OpenAI a officiellement déposé son projet d’introduction en Bourse, selon les informations disponibles. Cette annonce intervient environ une semaine après une démarche similaire de son concurrent direct Anthropic, confirmant une accélération du mouvement de financement public dans le secteur de l’intelligence artificielle.

L’entreprise, qui s’est imposée comme un acteur majeur de l’IA générative, notamment grâce à son modèle ChatGPT, engage ainsi une procédure qui pourrait se traduire par une levée de fonds massive. Les contours précis de l’opération – volume d’actions mis sur le marché, fourchette de prix envisagée ou valorisation cible – n’ont pas été divulgués à ce stade. Les observateurs du secteur anticipent toutefois l’une des plus grosses introductions en Bourse de l’année, à l’image du précédent établi par Anthropic.

Cette décision stratégique intervient dans un contexte de vive concurrence sur le marché de l’intelligence artificielle. OpenAI et Anthropic, tous deux issus de la même communauté de chercheurs, se livrent une lutte technologique et commerciale pour dominer le segment des modèles de langage avancés.
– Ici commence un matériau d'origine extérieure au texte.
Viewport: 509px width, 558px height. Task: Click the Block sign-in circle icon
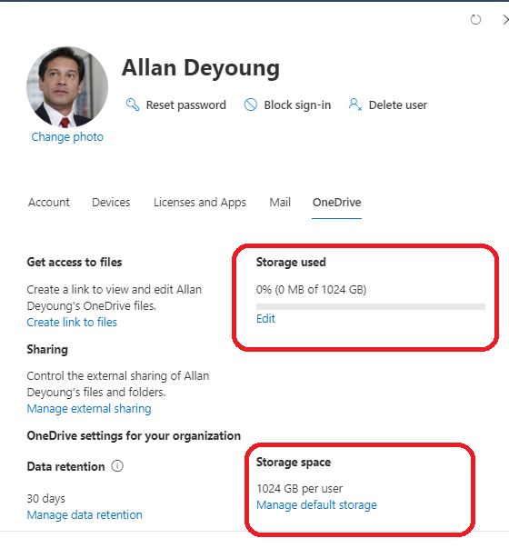[x=251, y=105]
L’entrée en Bourse d’OpenAI pourrait lui offrir des ressources financières supplémentaires pour soutenir ses investissements en recherche et développement, ainsi que pour étendre sa base d’utilisateurs.

Les implications de cette introduction dépassent le simple cadre de l’entreprise. Elle pourrait redessiner les équilibres financiers du secteur, attirer l’attention des régulateurs sur les enjeux de gouvernance et de sécurité liés à l’IA, et influencer les valorisations des autres start-up du domaine. Les investisseurs institutionnels et particuliers se montrent particulièrement attentifs aux perspectives de rentabilité d’OpenAI, dont les revenus ont fortement progressé grâce à la commercialisation de ses modèles auprès des entreprises et du grand public.

L’opération devra encore recevoir l’aval des autorités de marché avant d’être définitivement lancée. La fenêtre de tir pour l’introduction n’a pas été précisée, mais les spécialistes estiment qu’elle pourrait intervenir dans les prochains mois, en fonction des conditions de marché et de l’avancement des audits financiers exigés par les régulateurs boursiers.